Responsive firewall blocking gateway IP

I have the latest version all upgraded and SIP ports open to the world so remote users and soft phones will work. As expected the system is constantly being hammered on with register attempts. The problem is that all attempts show from the gateway ip and not the actual IP of the attacker. The gateway is immediately blocked and then no remote users can connect. I have added the gateway ip to the ignore list which fixes this but allows that constant hammering. How do I get the register attempts to show the attacking IP so the firewall can block them?

Do you have an ALG (aka ‘SIP Helper’) enabled on your router?

Not that I am aware of but will check

sngrep would show the results of any SIP header re-writing

There was a sip module loaded in my router which I unloaded. Didn’t make any difference. sngrep just shows the same as the “full” log, register’s coming from the gateway IP that are rejected.

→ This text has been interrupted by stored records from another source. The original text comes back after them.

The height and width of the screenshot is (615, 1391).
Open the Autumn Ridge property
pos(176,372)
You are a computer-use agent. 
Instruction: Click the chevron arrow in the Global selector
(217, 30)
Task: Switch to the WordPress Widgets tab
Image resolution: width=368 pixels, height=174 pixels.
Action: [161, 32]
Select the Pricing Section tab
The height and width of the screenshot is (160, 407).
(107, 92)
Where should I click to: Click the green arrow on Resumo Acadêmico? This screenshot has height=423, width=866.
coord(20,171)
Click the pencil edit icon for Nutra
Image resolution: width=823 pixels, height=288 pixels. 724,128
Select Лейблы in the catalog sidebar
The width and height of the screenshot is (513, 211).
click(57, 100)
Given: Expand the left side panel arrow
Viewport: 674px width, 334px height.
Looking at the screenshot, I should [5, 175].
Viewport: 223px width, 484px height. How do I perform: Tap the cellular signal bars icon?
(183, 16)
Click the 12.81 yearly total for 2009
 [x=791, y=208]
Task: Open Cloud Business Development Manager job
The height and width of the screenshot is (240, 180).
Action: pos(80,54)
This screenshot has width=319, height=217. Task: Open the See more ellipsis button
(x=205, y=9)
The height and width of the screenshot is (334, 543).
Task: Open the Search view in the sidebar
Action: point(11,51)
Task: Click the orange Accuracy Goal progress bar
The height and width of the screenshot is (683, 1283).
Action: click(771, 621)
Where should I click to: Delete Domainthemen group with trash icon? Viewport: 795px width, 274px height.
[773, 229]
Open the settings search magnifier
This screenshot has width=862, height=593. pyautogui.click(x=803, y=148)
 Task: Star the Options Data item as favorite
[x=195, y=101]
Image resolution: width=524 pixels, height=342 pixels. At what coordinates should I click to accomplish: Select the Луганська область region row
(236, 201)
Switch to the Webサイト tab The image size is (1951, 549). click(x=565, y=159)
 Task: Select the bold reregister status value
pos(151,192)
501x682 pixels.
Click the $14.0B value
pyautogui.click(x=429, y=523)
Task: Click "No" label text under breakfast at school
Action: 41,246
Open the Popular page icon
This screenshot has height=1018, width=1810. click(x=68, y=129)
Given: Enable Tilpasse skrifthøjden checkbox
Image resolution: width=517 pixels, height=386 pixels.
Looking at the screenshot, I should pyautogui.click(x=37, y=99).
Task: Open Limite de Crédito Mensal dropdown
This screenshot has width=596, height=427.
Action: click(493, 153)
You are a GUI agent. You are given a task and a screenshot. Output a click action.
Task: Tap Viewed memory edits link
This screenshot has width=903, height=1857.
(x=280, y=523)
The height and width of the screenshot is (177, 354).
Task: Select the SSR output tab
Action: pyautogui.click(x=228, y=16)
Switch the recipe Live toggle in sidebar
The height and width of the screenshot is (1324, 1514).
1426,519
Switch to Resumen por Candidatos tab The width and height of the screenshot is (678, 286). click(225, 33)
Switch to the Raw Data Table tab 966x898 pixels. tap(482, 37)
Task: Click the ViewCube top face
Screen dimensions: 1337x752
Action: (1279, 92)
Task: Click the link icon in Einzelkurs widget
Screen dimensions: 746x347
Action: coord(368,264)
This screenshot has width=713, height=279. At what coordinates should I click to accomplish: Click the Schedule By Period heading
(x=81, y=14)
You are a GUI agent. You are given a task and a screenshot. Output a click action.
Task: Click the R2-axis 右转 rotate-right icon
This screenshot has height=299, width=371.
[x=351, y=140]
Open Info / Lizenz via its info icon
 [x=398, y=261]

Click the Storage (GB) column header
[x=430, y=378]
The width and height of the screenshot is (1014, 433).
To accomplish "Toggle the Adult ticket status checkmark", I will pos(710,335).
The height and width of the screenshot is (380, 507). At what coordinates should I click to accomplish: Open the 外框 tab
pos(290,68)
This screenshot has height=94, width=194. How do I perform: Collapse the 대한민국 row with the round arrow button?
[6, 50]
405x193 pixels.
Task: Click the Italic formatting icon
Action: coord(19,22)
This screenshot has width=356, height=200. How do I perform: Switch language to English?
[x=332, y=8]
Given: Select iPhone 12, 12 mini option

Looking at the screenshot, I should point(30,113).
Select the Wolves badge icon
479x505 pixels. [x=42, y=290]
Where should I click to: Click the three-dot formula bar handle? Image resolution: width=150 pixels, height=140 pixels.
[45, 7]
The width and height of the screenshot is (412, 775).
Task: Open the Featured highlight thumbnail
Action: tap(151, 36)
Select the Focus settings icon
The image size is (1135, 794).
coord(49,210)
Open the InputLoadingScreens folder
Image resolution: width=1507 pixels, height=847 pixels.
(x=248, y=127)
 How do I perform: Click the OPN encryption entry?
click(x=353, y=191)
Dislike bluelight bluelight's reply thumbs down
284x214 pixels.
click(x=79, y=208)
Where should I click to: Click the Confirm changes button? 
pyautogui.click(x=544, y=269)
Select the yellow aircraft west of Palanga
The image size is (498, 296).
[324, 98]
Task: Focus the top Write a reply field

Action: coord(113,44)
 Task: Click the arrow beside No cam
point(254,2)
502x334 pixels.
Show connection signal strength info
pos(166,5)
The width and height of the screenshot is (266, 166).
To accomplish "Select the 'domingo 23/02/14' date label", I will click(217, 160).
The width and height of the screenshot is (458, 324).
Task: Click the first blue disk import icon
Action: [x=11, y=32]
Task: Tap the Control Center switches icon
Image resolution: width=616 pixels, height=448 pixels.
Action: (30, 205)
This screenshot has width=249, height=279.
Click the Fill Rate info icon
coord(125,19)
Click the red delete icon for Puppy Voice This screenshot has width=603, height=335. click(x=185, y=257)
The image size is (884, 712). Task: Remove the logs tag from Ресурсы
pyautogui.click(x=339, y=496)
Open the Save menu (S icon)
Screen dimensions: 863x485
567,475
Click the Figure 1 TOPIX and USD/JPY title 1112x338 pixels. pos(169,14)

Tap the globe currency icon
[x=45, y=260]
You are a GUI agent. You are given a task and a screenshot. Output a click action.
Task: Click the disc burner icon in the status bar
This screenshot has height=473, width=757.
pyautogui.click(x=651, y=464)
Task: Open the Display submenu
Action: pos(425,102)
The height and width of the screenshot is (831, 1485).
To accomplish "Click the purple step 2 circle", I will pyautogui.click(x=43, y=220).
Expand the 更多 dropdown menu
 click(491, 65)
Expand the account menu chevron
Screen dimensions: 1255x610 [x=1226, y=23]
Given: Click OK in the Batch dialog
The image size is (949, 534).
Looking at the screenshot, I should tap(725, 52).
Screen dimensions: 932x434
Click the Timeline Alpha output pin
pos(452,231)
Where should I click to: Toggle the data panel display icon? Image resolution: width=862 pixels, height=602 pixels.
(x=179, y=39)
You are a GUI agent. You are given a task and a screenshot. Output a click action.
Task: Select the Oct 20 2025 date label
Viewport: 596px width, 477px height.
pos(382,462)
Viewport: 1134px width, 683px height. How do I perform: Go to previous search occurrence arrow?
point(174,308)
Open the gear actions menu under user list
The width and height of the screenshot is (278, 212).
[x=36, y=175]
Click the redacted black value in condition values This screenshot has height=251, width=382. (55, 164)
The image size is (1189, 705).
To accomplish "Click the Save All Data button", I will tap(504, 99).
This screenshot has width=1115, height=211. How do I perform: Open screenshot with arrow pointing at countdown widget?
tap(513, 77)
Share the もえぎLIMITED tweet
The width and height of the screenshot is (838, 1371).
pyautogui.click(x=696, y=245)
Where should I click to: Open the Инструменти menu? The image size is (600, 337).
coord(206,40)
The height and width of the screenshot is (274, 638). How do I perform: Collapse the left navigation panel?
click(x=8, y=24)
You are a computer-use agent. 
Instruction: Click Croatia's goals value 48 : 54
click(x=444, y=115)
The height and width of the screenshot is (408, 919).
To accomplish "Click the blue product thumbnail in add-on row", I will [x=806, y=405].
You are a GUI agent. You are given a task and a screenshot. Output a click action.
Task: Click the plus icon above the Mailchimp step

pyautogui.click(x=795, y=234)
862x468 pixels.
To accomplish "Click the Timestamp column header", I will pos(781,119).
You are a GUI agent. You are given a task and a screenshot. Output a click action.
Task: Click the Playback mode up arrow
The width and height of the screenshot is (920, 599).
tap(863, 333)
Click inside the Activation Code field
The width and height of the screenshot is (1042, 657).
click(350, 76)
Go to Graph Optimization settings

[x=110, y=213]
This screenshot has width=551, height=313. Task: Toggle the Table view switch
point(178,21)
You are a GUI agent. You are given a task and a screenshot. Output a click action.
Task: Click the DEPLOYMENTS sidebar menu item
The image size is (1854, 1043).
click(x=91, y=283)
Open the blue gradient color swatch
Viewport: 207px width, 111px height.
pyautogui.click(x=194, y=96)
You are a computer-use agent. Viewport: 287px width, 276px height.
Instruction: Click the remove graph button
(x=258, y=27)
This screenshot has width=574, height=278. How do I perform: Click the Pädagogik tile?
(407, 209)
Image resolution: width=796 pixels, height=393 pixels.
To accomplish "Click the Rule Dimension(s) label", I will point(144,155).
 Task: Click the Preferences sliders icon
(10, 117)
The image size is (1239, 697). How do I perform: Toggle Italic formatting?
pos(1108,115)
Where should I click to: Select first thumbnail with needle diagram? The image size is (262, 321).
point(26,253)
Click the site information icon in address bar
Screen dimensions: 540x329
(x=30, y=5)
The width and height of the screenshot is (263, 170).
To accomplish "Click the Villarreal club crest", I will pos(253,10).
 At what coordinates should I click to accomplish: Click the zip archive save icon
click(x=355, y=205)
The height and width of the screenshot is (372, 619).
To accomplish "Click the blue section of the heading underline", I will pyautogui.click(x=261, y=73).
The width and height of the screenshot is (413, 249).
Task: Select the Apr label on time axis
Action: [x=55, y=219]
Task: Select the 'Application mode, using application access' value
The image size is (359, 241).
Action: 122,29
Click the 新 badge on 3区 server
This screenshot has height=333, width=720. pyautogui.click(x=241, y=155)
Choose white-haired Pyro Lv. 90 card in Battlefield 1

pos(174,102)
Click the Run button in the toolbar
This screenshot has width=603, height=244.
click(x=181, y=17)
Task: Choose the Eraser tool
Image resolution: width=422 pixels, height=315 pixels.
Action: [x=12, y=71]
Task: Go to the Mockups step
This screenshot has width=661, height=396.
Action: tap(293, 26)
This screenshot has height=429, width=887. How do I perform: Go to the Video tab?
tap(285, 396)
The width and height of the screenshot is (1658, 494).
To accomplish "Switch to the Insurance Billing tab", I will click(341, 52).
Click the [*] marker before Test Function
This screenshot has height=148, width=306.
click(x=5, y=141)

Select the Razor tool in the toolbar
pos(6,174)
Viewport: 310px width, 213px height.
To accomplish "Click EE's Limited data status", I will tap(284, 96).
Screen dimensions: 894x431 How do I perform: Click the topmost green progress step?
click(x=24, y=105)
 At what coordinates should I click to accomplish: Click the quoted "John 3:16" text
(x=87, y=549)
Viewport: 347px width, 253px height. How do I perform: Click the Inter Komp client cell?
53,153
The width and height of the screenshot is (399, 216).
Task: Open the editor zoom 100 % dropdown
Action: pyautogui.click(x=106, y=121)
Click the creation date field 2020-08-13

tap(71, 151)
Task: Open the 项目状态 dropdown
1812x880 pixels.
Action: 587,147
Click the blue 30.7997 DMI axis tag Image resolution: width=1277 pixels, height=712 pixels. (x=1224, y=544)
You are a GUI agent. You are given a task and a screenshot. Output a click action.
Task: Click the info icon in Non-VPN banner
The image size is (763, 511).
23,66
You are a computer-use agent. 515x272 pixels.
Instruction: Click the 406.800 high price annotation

Did it unload or do you beed to reboot the router?

a list command shows it unloaded but I will reboot for kicks and giggles

No change

Show a registration attempt in sngrep

[ ] 7 INVITE [email protected] [email protected] 2 192.168.5.1:59064 192.168.5.12:5060 REJECTED

One line

Press F1 and read how to drill down into that session

That’s an invite not a registration

This is from the “full” log. Constantly…

[2020-12-24 09:01:54] NOTICE[8106] res_pjsip/pjsip_distributor.c: Request ‘REGISTER’ from ‘<sip:[email protected]>’ failed for ‘192.168.5.1:53582’ (callid: 352621920-1655556886-705448573) - Failed to authenticate

It looks like you’ve configured the gateway to proxy SIP, not forward it.

Found it. Thank you. The rule was a MASQ rule. Fixed that and now IP’s are being blocked. Thanks again. Merry Christmas!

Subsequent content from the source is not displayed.